In fact, the Generative Agents proposed by the study reflect about two to three times a day. The first step in reflection is for the agent to determine what to reflect on by identifying questions it can ask based on the agent's recent experiences.
planning and response
Plans are used to describe the sequence of future actions of an agent and help the agent to behave consistently over time. The plan should include location, start time and duration.
To create a plausible plan, Generative Agents generate more details recursively from top to bottom. The first step is to create a plan that roughly outlines the "schedule" for the day. To create the initial plan, the study prompts the language model for an agent's general description (e.g., name, features, and a summary of their recent experiences, etc.).

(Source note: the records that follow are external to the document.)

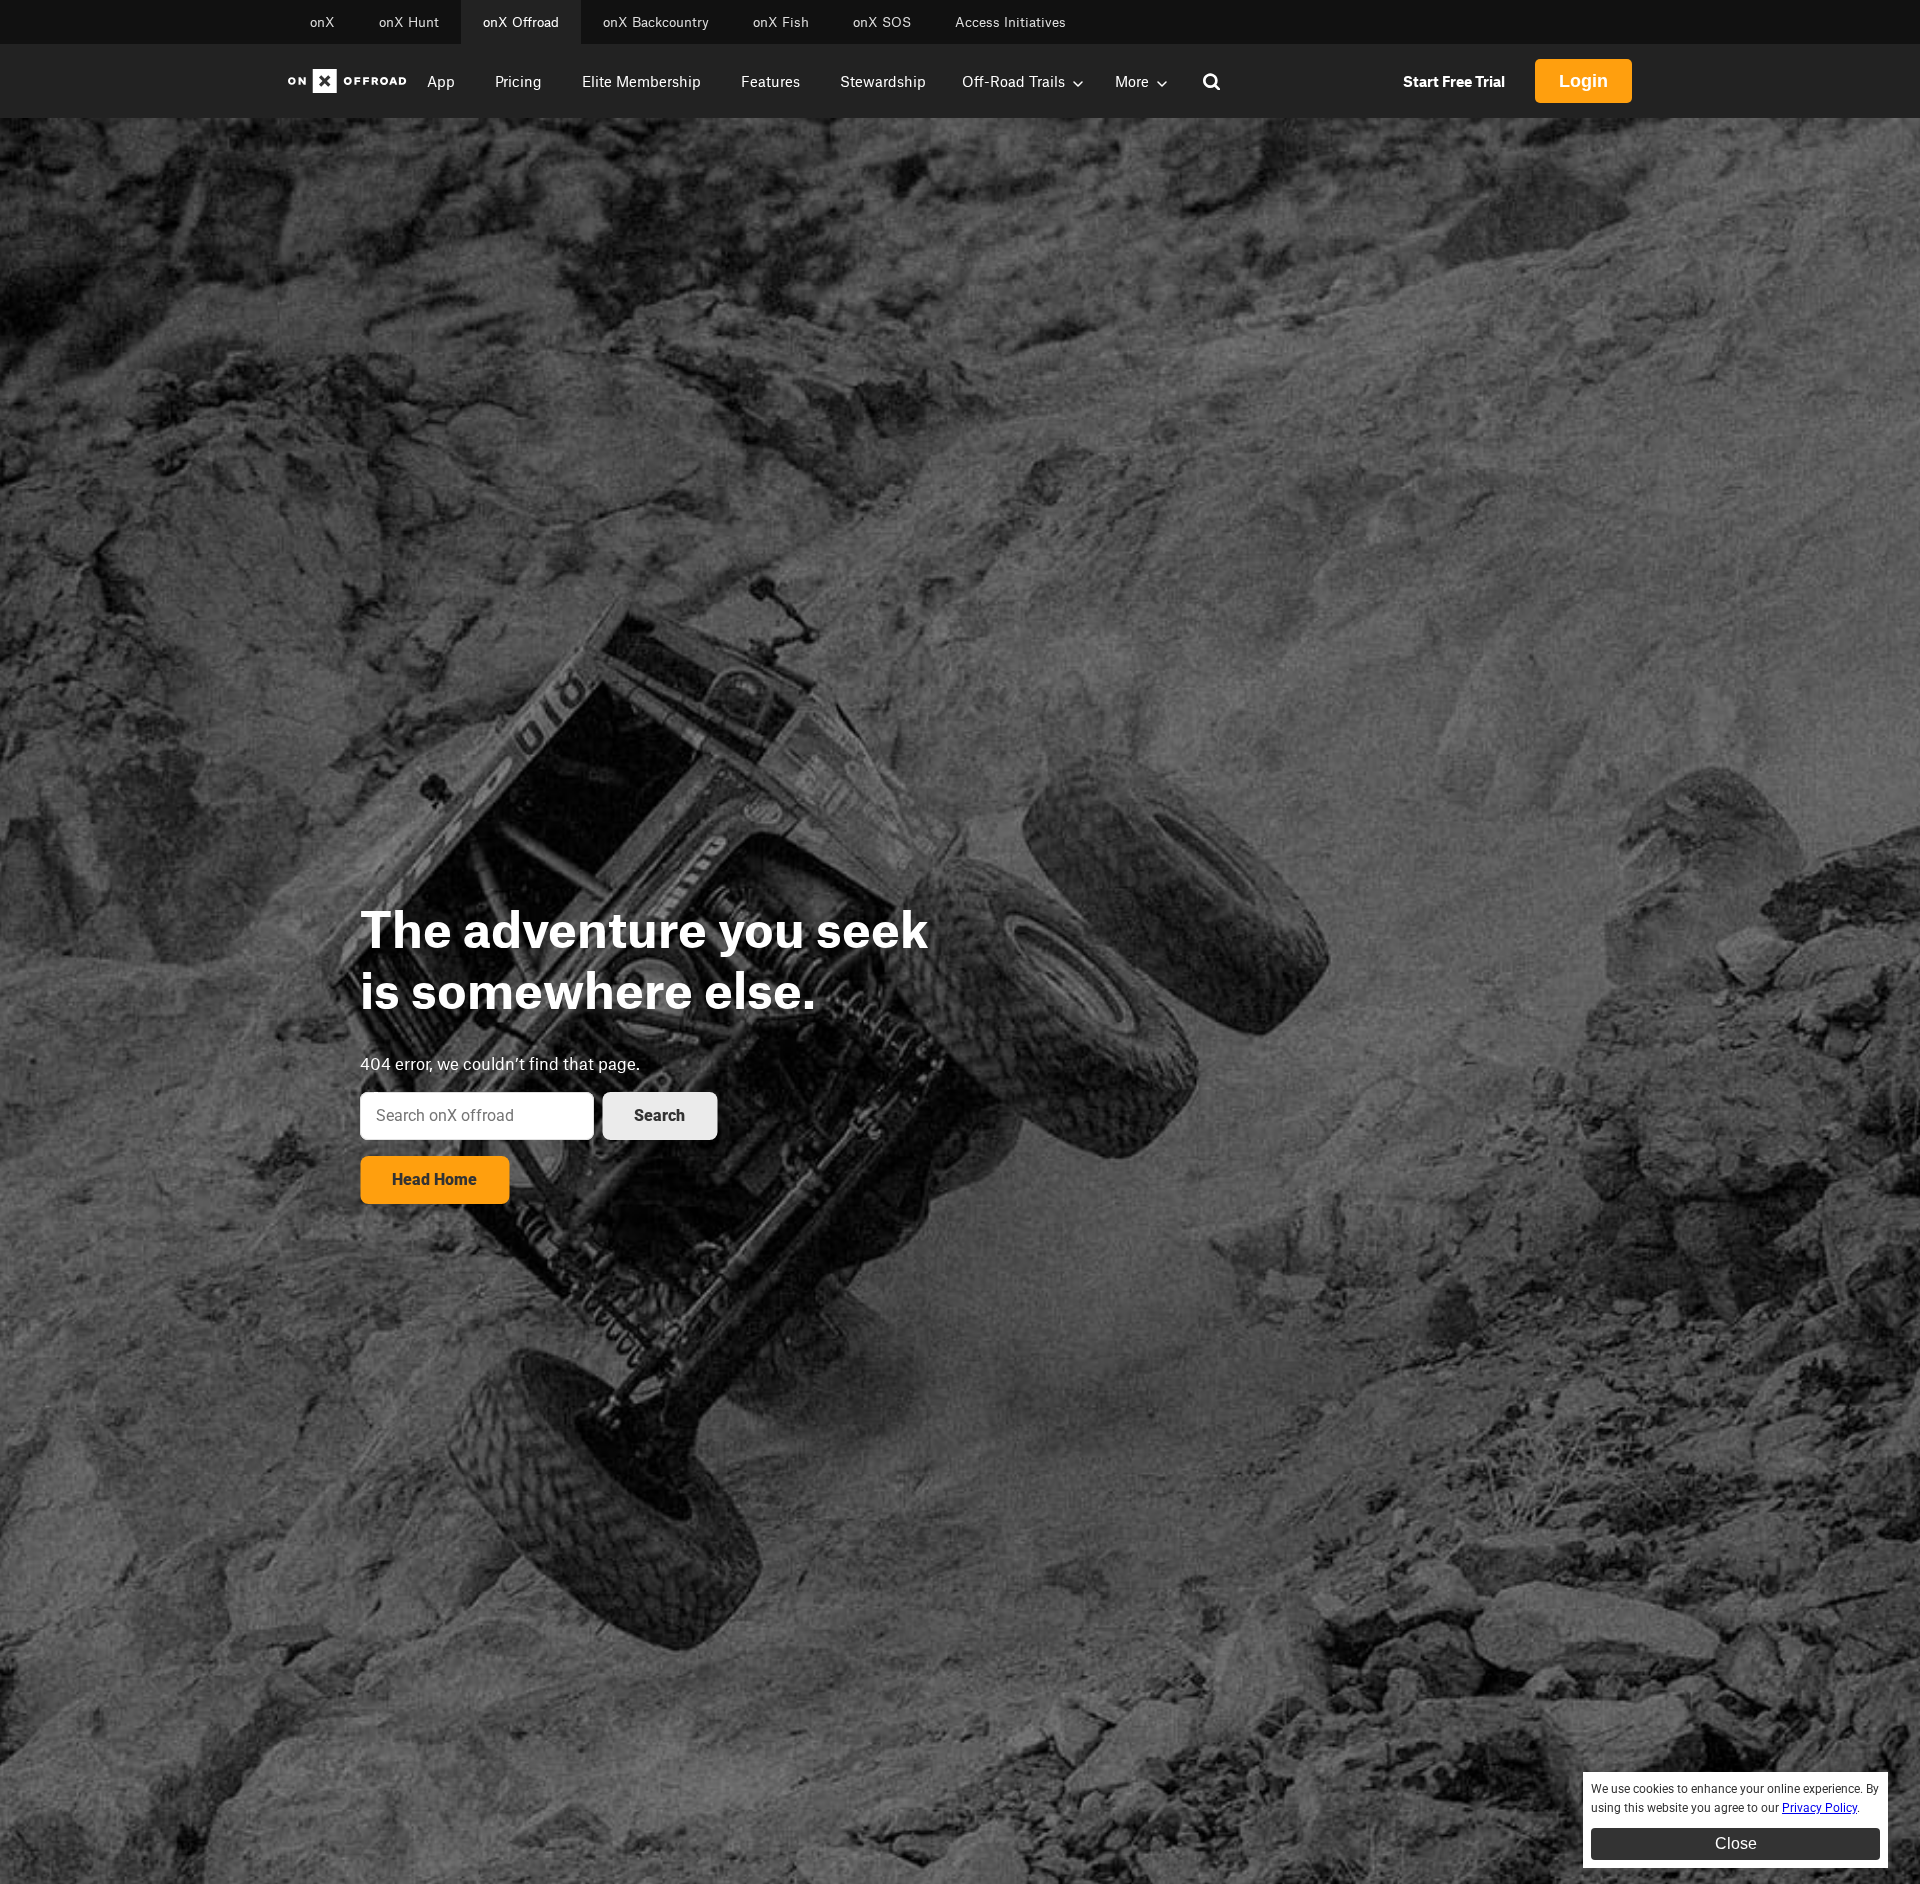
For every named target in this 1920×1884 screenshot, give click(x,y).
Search (659, 1115)
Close (1736, 1843)
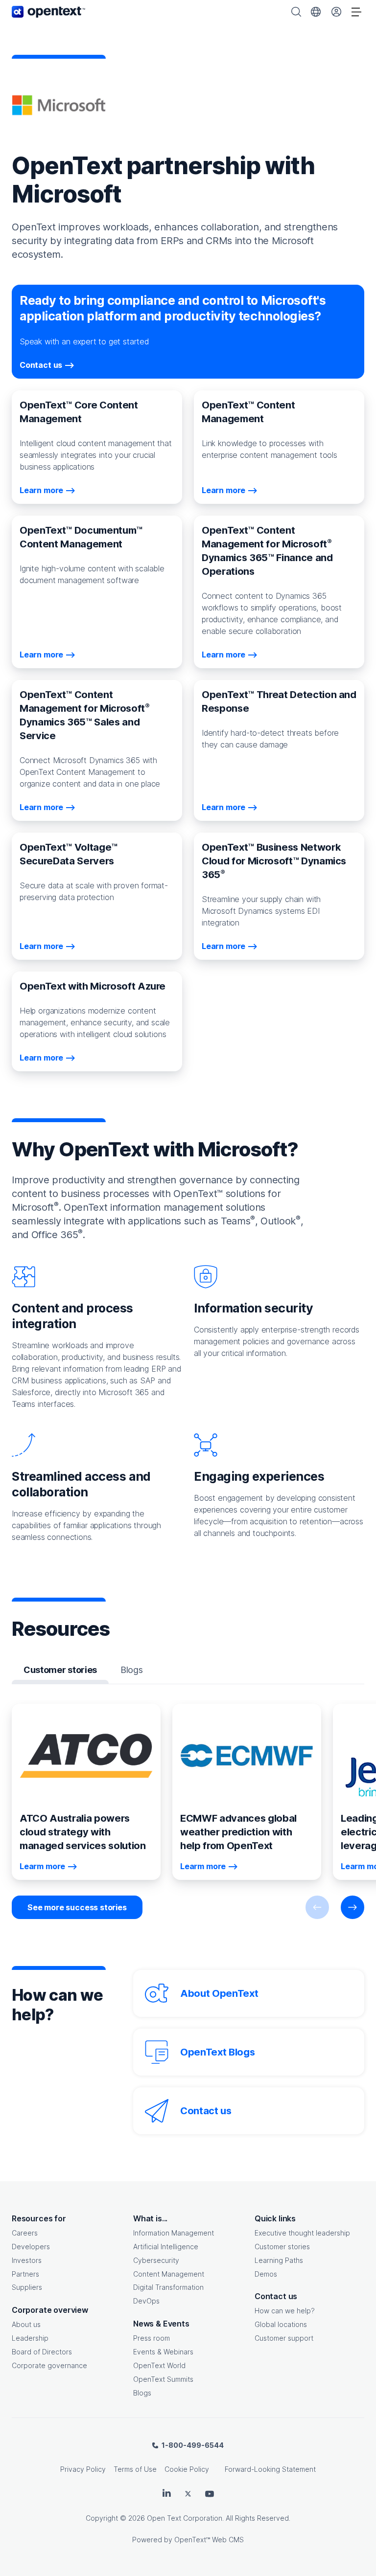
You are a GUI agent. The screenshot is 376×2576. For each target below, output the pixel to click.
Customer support (284, 2338)
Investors (27, 2260)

In the process of executing planning, Generative Agents perceive their surroundings, and the perceived observations are stored in their memory streams. The study uses these observations to prompt language models to decide whether agents should continue with their existing plans, or respond otherwise.
Experiment and Evaluation
The study conducted two evaluations on Generative Agents: one is a control evaluation to test whether the agent can independently generate plausible individual behavior; the other is an end-to-end evaluation, in which multiple Generative Agents Open-ended interaction during game time, which is to understand the stability and emergent social behavior of the agent.
For example, Isabella is planning a Valentine's Day party. She spreads the message, and by the end of the simulation, 12 characters have known about it. Seven of them were "indecisive" - 3 had other plans, and 4 didn't express their thoughts, which is the same as human beings get along.
At the technical evaluation level, the study evaluates the agent's ability to maintain "character", memory, planning, response, and accurate reflection by "interviewing" the agent with natural language, and conducts ablation experiments. Experimental results show that each of these components is critical for an agent to perform well on a task.
In experimental evaluations, the most common errors made by agents include:
- It fails to retrieve associated memories;
- Fabricate and modify the memory of the agent;
- "Inherit" overly formal utterances or behaviors from the language model.
Interested readers can read the original text of the paper for more research details.